Numerous studies have focused on modern hydroclimate and the modulated mechanisms in the Tianshan Mountains (TMs), arid central Asia. However, the detailed information of hydroclimatic processes beyond the instrumental period is still scarce. This paper reconstructed a hydrology history from core sediments of the Dalongchi Lake in the Tianshan Mountains. The comparability between end-members (EMs) of grain size and ICP-AES based geochemical elements in the lake sediments highlighted their availability for hydrological reconstructions. Hydrodynamic forces (EM1, EM4, Ti/Al and Li/Al), chemical weathering intensity [(Mg+Ca+K)/Al], salinity proxy (Mg/Ca) and redox-sensitive proxy (Fe/Mn) highly correlated with the first principal component ( P <0.01), whereas paleoproductivity proxies (TN, TOC, Ba/Al, Zn/Al and Cu/Al) and C/N showed high loadings on the second principal component ( P <0.05). The inferred hydrology progress was nonlinearly responded to temperature, precipitation and climate-dictated glaciers.
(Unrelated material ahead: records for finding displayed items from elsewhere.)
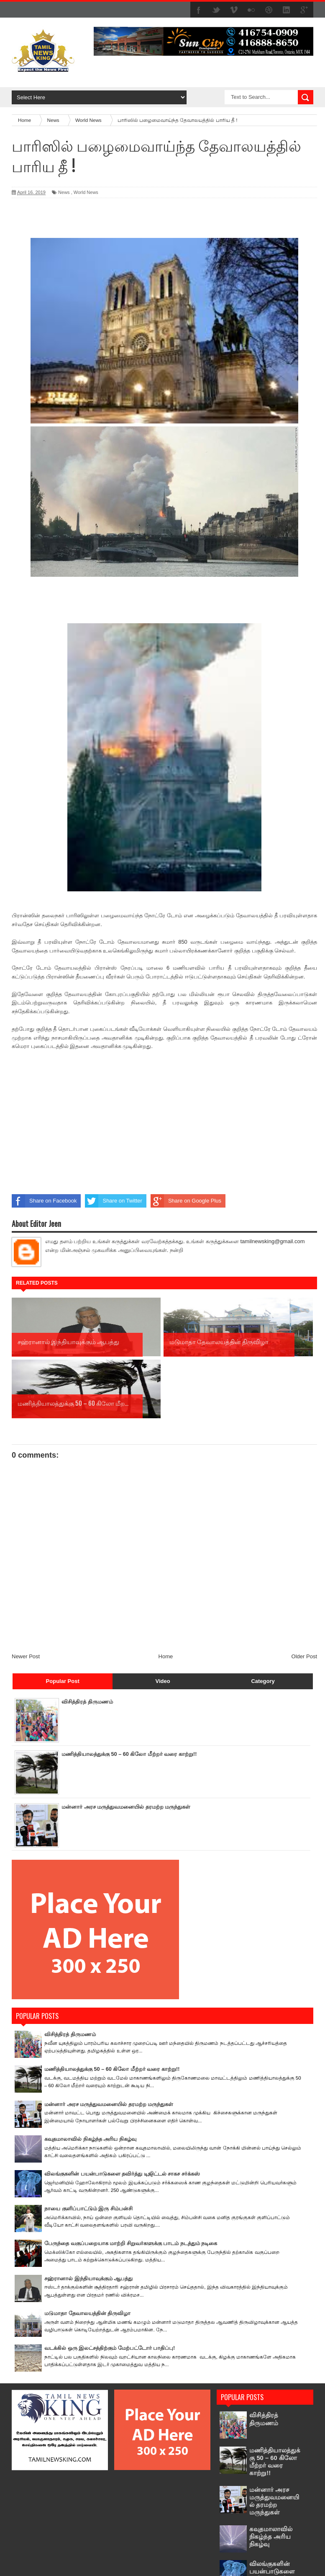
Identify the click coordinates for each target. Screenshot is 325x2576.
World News (86, 192)
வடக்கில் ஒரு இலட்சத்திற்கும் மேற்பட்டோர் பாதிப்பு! (109, 2286)
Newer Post (26, 1594)
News (64, 192)
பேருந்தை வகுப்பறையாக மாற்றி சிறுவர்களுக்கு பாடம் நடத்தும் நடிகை (131, 2182)
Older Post (304, 1594)
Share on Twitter (113, 1201)
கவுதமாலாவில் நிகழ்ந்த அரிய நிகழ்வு (90, 2077)
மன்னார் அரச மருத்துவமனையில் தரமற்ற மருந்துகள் (125, 1745)
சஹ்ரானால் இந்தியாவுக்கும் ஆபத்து (88, 2216)
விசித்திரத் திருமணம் (87, 1639)
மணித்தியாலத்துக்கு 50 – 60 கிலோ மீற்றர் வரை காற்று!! (129, 1692)
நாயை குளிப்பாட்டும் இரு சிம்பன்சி (88, 2146)
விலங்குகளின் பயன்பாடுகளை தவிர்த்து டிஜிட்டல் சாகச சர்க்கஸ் (122, 2112)
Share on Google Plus (186, 1201)
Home (166, 1594)
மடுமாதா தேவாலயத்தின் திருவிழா (87, 2251)
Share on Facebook (44, 1201)
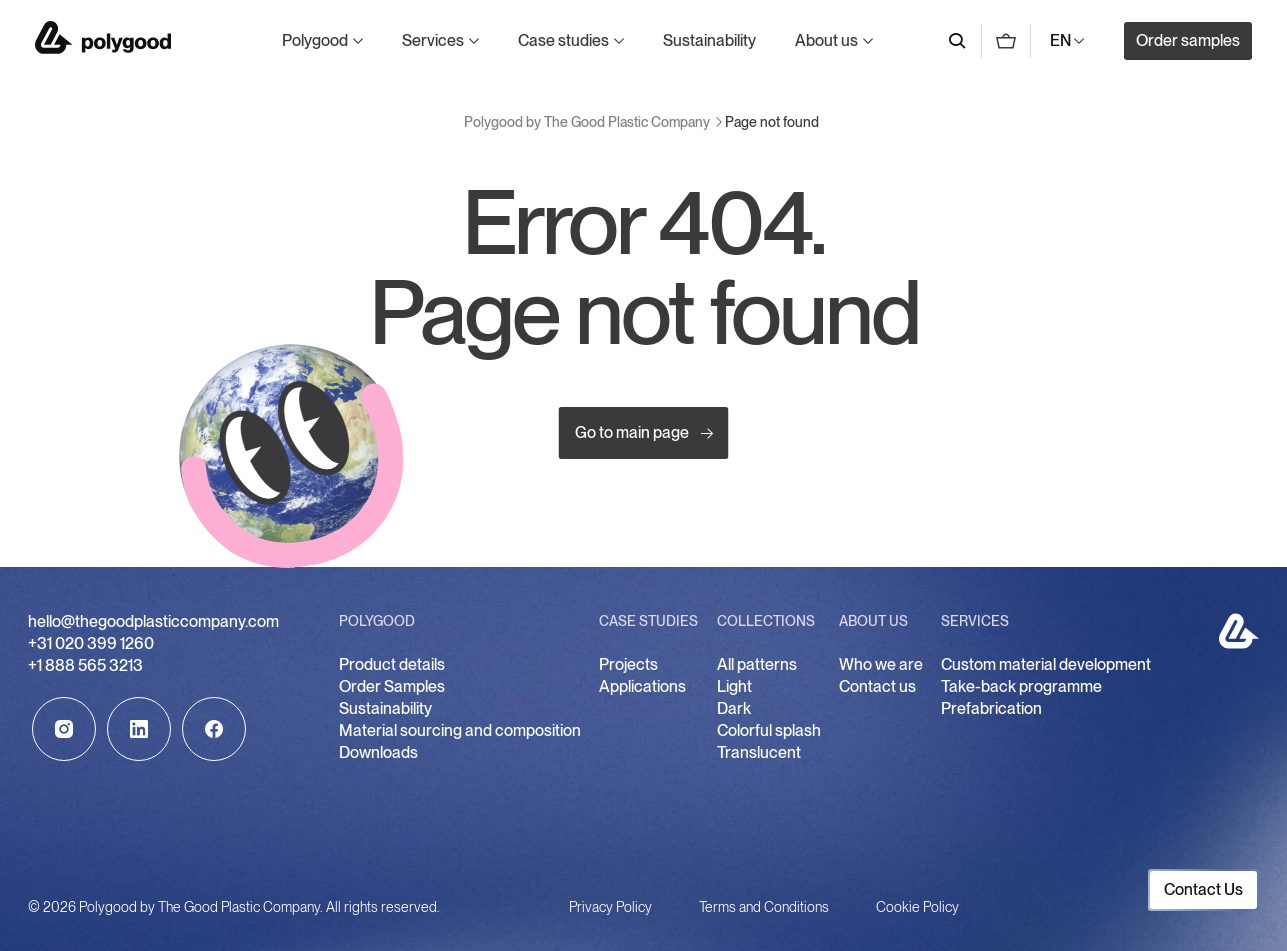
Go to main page (644, 434)
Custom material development (1046, 664)
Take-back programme (1021, 686)
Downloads (378, 752)
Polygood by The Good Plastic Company (103, 37)
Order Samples (392, 686)
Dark (734, 708)
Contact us (877, 686)
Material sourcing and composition (460, 730)
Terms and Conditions (764, 907)
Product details (392, 664)
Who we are (881, 664)
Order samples (1188, 40)
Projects (628, 664)
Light (734, 686)
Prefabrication (991, 708)
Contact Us (1203, 889)
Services (433, 40)
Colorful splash (769, 730)
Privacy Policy (610, 907)
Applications (642, 686)
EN (1060, 40)
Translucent (759, 752)
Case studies (563, 40)
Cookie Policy (917, 907)
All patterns (757, 664)
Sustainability (709, 40)
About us (826, 40)
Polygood (315, 40)
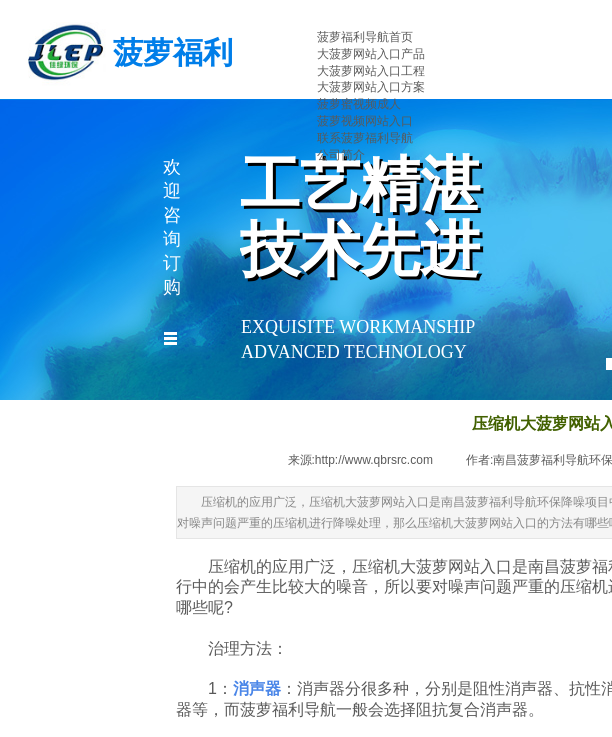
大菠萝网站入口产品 (371, 54)
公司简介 (341, 155)
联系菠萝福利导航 (365, 138)
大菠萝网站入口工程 (371, 71)
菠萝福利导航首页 (365, 37)
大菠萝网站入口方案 (371, 87)
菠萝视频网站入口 (365, 121)
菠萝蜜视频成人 (359, 104)
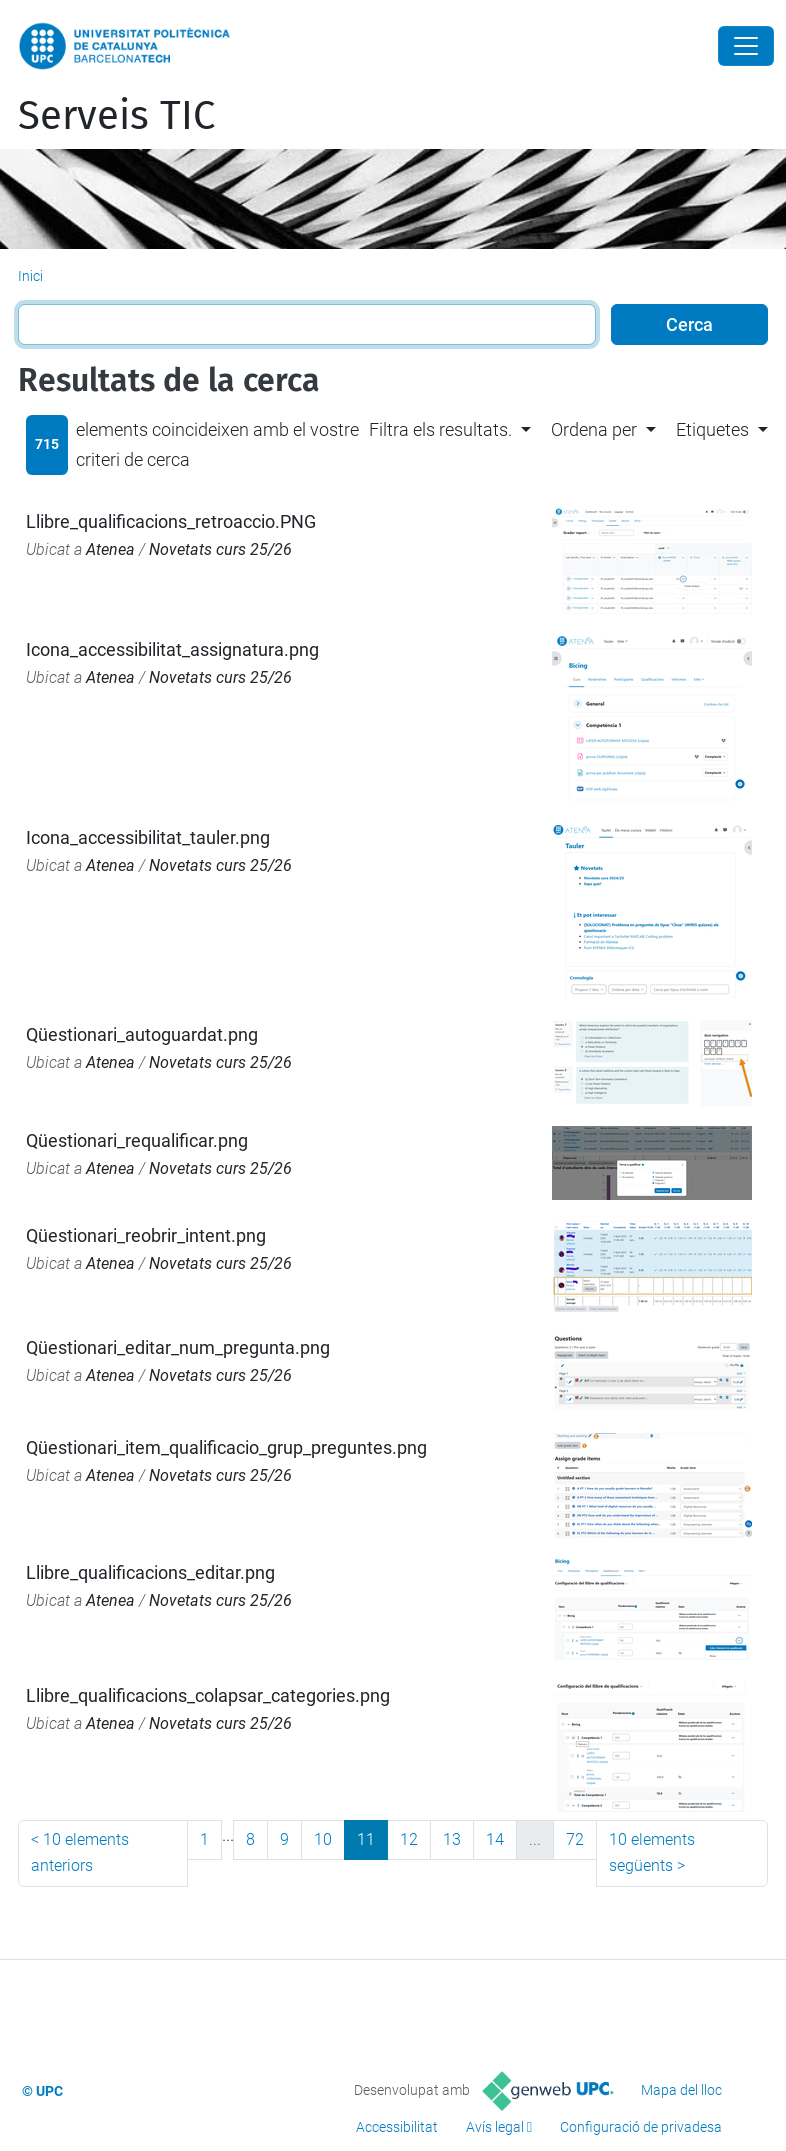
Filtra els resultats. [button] (440, 429)
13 (452, 1839)
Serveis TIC (116, 116)
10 (323, 1839)
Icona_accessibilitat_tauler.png (148, 837)
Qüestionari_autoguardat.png (142, 1034)
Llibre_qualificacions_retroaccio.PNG (171, 521)
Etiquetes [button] (712, 429)
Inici (30, 276)
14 (495, 1839)
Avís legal (495, 2127)
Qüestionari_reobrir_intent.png (146, 1235)
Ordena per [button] (594, 429)
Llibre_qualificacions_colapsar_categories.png (208, 1695)
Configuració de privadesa (641, 2127)
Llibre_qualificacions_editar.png (150, 1572)
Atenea (110, 549)
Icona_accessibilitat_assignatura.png (172, 649)
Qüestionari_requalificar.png (137, 1140)
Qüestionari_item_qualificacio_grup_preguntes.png (226, 1447)
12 (409, 1839)
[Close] (746, 46)
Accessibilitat (397, 2127)
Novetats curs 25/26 (220, 549)
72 (575, 1839)
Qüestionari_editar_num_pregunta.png (178, 1347)
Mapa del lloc (681, 2090)
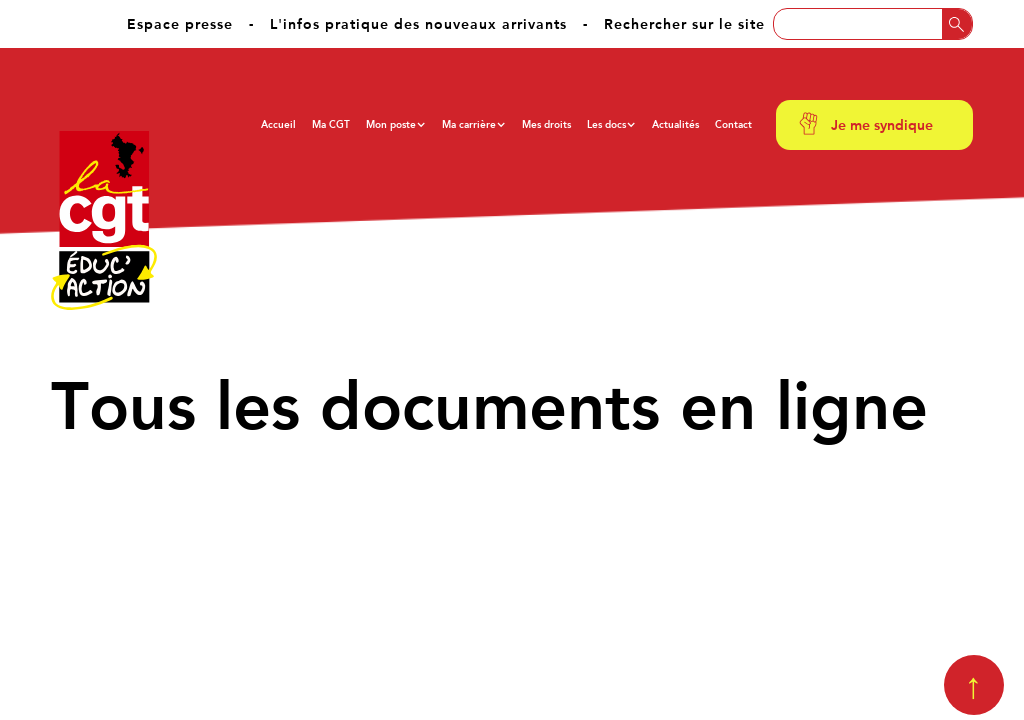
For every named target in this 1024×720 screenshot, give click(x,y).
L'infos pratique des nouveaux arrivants (418, 24)
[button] (396, 125)
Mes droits (546, 124)
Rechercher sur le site (684, 24)
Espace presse (180, 24)
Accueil (278, 124)
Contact (733, 124)
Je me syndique (882, 125)
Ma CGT (331, 124)
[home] (104, 221)
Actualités (675, 124)
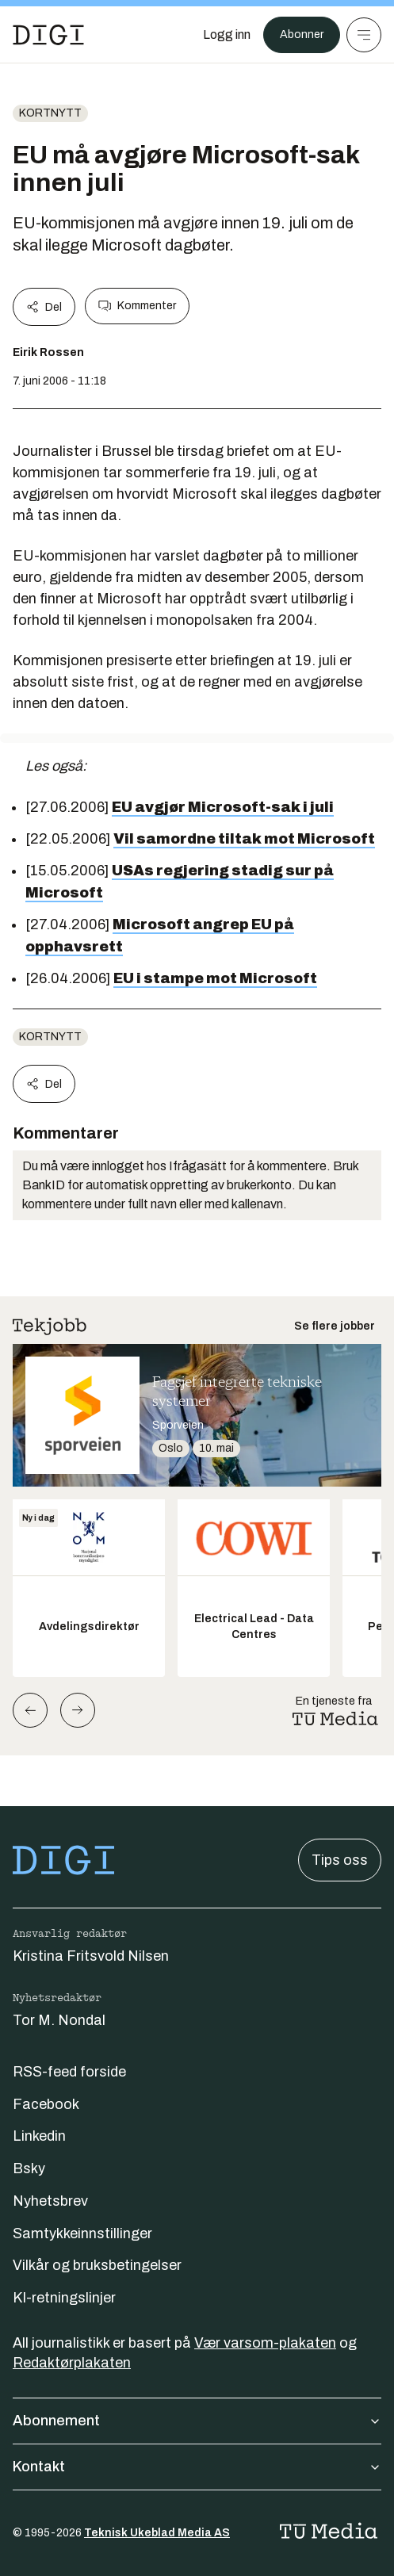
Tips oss (340, 1860)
Specifically, the water level didn’t always covary with the humidity because of glaciers. The maximum water level was the comprehensive result of glaciers melting and high humidity around 1830 CE. Thereafter, water level continually decreased with declining moisture at high temperature, implying a limited buffering capacity of glaciers in the Dalongchi Lake basin. EM3-indicated eolian activity intensity was caused by the behaviors of Siberian High because the latter intensified surface wind and the dust transportation. The hydrothermal patterns were characterized by warm/dry and cold/wet alternations in a long run although warm/wet pattern was identified from a short-term view.